Works of fiction are works of the imagination and for the imagination. Gregory Currie energetically defends the familiar idea that fictions are guides to the imagination, a view which has come under attack in recent years. Responding to a number of challenges to this standpoint, he argues that within the domain of the imagination there lies a number of distinct and not well-recognized capacities which make the connection between fiction and imagination work. Currie then considers the question of whether in guiding the imagination fictions may also guide our beliefs, our outlook, and our habits in directions of learning. It is widely held that fictions very often provide opportunities for the acquisition of knowledge and of skills.
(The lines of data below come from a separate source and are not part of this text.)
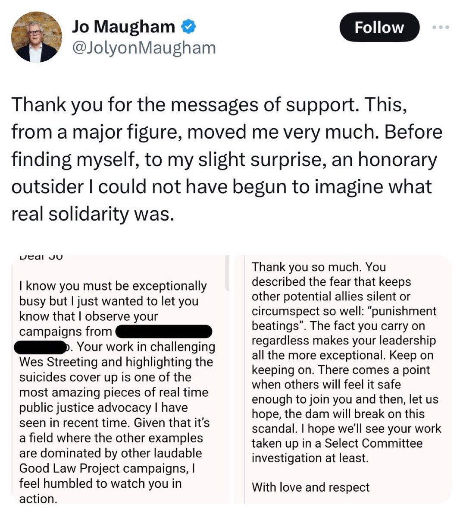Open the @JolyonMaugham handle link
Viewport: 463px width, 518px height.
coord(144,47)
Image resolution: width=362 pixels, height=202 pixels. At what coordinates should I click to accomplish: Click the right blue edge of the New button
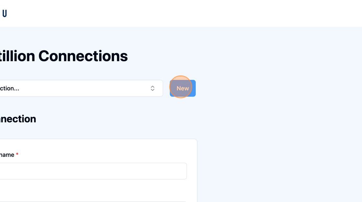coord(194,88)
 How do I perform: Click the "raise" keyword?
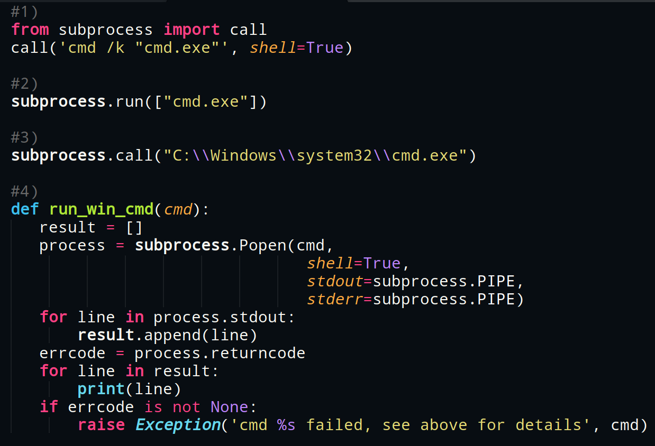(x=101, y=425)
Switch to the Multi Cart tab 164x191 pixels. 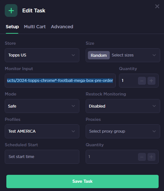coord(35,27)
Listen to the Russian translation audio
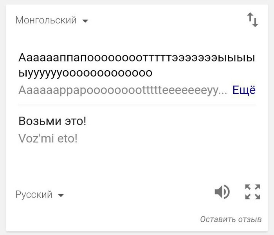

Without denying that this sometimes happens, this book explores the difficulties and dangers of too optimistic a picture of learning from fiction. It is easy to exaggerate the connection between fiction and learning, to ignore countervailing tendencies in fiction to create error and ignorance, and to suppose that claims about learning from fiction require no serious empirical support. Currie makes a case for modesty about learning from fiction -- reasoning that a lot of what we take to be learning in this area is itself a kind of pretence, that we are too optimistic about the psychological and moral insights of authors, that the case for fiction as a Darwinian adaptation is weak, and that empathy is both hard to acquire and not always morally advantageous.

About the author

Gregory Currie is Professor of Philosophy at the University of York. He was educated at the London School of Economics and at the University of California, Berkeley. He has taught at universities in Australia, New Zealand and the UK, and held visiting positions at the Australian National University, the University of Oxford, and the School for Advanced Studies in the Social Sciences (EHESS), Paris. He is a Fellow of the British Academy and of the Australian Academy of the Humanities.